Seymour is the oldest of the 7 Glass children, and the mother, father, and oldest two boys were vaudeville performers. All the children later played on a well-received radio show for precocious children, Seymour being the most advanced of them all.

J.D. Salinger goes wild with the madcap comic tales of the aborted wedding and a limo full of zany characters, all of whom are friends of the would-be-and-devastated bride, except for author himself who is, of course, brother of the much hated no-show groom.

The story is quite funny, has lots of unexpected twists and turns and is brilliantly written. It’s a joy to read

The second novella in this volume is SEYMOUR, AN INTRODUCTION

Buddy Glass is writing an introduction to his brother Seymour’s poetry. It is 1959 and Buddy is simply devastated at the death of his brother at the young age of 31. He is in love with Seymour’s poetry and writes this 105 page “introduction” to a very slim volume, yet since Seymour’s wife owns the rights to the book, and won’t cooperate with him he is not allowed to cite even a single line of Seymour’s poetry.

While the volume begins with many pages about Seymour’s poetry and Seymour’s “superior” life, as Buddy sees it. However, this is really a book more about Buddy than Seymour. He rattles on, less and less about the poetry and more and more about both himself and Seymour, with the transition slowly coming for this to be a book about Buddy who seems to sort of wish he were Seymour.

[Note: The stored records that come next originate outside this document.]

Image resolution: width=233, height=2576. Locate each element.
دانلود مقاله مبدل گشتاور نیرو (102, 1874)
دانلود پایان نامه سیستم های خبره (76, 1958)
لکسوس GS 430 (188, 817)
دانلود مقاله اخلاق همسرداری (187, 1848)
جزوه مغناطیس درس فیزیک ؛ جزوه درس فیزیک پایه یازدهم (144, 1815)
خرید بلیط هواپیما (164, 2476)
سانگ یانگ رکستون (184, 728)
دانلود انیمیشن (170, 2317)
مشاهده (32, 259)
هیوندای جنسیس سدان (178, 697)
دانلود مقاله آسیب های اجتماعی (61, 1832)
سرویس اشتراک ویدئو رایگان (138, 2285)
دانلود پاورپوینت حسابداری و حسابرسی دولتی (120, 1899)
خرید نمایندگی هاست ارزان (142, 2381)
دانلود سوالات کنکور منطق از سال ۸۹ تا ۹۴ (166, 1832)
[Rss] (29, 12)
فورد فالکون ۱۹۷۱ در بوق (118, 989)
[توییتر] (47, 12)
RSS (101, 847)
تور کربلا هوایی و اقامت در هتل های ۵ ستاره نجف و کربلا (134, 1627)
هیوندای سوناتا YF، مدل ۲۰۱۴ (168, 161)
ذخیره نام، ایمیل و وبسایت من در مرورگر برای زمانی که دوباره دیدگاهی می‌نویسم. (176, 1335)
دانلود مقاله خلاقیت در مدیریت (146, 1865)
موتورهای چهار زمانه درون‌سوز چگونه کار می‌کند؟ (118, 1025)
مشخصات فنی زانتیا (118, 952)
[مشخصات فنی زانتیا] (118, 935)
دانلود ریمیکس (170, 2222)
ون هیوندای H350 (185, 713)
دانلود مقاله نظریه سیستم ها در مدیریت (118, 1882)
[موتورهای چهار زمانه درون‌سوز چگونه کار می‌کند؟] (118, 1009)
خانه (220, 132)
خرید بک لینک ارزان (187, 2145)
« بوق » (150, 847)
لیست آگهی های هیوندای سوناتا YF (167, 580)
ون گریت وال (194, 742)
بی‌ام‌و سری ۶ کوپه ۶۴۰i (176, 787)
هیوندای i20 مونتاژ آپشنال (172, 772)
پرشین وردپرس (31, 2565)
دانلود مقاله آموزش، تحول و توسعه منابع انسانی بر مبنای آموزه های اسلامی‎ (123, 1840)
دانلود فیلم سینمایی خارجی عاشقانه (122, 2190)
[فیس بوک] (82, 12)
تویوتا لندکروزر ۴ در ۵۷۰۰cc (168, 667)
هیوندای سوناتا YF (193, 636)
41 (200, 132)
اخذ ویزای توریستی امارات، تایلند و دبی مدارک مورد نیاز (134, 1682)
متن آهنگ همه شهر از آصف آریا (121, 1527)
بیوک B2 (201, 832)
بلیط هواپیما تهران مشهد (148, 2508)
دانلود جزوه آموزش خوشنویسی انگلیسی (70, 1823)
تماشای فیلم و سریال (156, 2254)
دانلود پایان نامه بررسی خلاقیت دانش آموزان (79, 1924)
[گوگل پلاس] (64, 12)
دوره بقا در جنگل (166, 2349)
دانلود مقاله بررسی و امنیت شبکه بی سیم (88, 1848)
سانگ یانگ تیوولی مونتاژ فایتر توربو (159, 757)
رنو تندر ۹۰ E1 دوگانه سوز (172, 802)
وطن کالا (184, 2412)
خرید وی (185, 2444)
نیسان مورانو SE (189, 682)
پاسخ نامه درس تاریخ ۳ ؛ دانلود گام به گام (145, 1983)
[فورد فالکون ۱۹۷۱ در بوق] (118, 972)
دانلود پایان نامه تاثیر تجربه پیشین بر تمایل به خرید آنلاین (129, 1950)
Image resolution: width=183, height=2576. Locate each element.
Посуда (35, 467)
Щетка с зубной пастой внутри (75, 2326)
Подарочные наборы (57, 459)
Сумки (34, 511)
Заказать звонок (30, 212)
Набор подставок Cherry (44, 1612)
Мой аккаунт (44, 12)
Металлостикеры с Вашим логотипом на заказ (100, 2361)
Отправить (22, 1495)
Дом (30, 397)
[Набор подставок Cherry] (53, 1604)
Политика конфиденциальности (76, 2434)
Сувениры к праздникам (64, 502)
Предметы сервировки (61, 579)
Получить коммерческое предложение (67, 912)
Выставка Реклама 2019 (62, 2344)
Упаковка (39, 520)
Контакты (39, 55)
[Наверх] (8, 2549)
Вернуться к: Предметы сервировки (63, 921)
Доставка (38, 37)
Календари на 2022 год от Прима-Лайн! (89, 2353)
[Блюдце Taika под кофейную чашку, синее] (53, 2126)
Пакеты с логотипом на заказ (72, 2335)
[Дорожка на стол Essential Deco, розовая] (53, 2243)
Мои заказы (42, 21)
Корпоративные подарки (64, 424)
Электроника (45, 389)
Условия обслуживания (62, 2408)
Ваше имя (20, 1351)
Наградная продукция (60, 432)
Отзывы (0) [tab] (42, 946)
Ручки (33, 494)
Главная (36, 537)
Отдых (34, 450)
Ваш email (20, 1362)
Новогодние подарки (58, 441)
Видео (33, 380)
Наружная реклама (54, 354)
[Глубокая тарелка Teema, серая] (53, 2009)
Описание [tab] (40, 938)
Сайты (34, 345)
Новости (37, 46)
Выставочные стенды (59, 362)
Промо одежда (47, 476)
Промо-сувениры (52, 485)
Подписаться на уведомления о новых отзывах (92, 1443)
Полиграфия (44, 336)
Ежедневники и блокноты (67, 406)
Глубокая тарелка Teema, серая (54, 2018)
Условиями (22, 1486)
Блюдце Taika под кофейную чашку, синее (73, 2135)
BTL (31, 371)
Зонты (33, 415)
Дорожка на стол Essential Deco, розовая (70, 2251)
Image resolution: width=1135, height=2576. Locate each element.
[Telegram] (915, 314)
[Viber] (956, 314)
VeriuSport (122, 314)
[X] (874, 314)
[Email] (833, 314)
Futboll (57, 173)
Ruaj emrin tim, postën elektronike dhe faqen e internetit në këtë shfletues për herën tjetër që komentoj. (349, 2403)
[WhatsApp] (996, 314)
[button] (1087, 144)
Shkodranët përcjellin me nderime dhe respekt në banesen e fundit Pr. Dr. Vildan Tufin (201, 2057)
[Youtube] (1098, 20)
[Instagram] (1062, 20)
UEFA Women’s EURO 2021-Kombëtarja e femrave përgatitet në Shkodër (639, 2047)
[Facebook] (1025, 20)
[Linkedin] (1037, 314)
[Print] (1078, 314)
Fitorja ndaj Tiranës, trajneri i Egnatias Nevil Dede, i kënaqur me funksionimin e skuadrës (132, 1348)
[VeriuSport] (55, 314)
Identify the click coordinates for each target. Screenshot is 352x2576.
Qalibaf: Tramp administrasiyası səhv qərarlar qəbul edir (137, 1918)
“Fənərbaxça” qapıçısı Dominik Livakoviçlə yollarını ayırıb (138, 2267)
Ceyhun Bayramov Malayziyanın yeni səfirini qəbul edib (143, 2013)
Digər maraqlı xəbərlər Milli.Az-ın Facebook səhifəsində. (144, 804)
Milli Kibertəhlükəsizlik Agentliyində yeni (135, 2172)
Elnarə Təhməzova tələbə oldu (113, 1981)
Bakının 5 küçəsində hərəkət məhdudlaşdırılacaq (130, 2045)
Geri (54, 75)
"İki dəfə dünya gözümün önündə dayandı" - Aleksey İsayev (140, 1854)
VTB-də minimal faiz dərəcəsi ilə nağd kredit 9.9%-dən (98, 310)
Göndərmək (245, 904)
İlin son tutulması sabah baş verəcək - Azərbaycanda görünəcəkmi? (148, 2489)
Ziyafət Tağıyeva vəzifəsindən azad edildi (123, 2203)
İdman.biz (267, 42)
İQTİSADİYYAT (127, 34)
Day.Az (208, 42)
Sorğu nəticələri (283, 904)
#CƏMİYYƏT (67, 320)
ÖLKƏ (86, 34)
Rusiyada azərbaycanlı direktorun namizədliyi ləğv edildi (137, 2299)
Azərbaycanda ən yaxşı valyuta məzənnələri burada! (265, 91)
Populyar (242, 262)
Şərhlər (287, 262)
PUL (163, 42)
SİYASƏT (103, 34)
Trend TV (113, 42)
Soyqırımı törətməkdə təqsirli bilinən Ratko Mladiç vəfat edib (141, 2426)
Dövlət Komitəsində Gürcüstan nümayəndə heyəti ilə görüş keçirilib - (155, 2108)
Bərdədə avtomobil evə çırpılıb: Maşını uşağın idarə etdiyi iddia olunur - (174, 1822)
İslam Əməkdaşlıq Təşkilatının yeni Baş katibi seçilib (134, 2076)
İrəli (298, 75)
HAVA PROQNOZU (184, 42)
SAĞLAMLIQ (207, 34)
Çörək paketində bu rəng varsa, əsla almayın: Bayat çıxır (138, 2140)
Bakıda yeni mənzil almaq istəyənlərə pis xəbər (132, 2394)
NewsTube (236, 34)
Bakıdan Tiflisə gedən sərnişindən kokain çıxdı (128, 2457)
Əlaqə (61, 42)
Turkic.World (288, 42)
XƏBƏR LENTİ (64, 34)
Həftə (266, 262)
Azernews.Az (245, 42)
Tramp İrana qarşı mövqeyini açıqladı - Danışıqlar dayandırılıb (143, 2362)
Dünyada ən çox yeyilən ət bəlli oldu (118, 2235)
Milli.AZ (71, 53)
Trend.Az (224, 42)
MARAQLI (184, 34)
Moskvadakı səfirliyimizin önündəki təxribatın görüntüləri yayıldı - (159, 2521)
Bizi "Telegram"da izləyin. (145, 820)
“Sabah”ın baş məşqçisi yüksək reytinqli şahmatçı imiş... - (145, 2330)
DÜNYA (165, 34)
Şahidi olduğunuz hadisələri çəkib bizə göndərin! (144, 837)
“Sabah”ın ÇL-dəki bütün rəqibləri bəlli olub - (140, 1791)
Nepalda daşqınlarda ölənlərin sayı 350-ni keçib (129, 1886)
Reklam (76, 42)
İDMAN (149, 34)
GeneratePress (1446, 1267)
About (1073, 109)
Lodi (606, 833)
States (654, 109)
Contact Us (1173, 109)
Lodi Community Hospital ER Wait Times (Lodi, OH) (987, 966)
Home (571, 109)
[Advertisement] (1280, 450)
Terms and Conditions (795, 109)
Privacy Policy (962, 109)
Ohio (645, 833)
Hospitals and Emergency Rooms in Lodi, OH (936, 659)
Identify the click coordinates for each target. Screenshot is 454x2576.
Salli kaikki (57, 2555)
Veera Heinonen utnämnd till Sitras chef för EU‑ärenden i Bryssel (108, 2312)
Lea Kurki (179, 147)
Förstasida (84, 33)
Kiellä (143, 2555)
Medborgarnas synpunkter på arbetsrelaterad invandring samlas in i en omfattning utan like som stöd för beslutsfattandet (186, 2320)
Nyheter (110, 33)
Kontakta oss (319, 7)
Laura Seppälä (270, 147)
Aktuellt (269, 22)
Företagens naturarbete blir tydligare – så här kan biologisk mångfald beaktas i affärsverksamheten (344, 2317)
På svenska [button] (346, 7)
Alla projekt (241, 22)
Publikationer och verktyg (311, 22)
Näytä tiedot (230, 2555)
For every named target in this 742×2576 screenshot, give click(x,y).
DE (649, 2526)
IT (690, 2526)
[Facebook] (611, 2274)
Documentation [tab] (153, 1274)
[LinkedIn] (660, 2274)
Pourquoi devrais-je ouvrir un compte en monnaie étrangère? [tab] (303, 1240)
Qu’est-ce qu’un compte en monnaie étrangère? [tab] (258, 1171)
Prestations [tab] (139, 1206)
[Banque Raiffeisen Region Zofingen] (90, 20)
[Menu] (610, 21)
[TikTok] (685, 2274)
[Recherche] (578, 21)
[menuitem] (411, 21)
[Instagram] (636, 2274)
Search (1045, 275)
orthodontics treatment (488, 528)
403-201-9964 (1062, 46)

The writing is fantastic, and while there is much in the novella that suggests J.D. Salinger’s own life, Buddy is much more than just an alter-Salinger. He is a mixed figure, partly modeled after Salinger’s life and partly fictional, though it is often hard to separate the two.

The transition from this being an introduction to Seymour’s poetry, to it being first a book about Seymour’s life, and finally, ending up being a novel about Buddy is just brilliantly done and gripping despite going on and on for over a hundred pages of “little things.” It is a tour-de-force of brilliant writing, obsessive though it might be.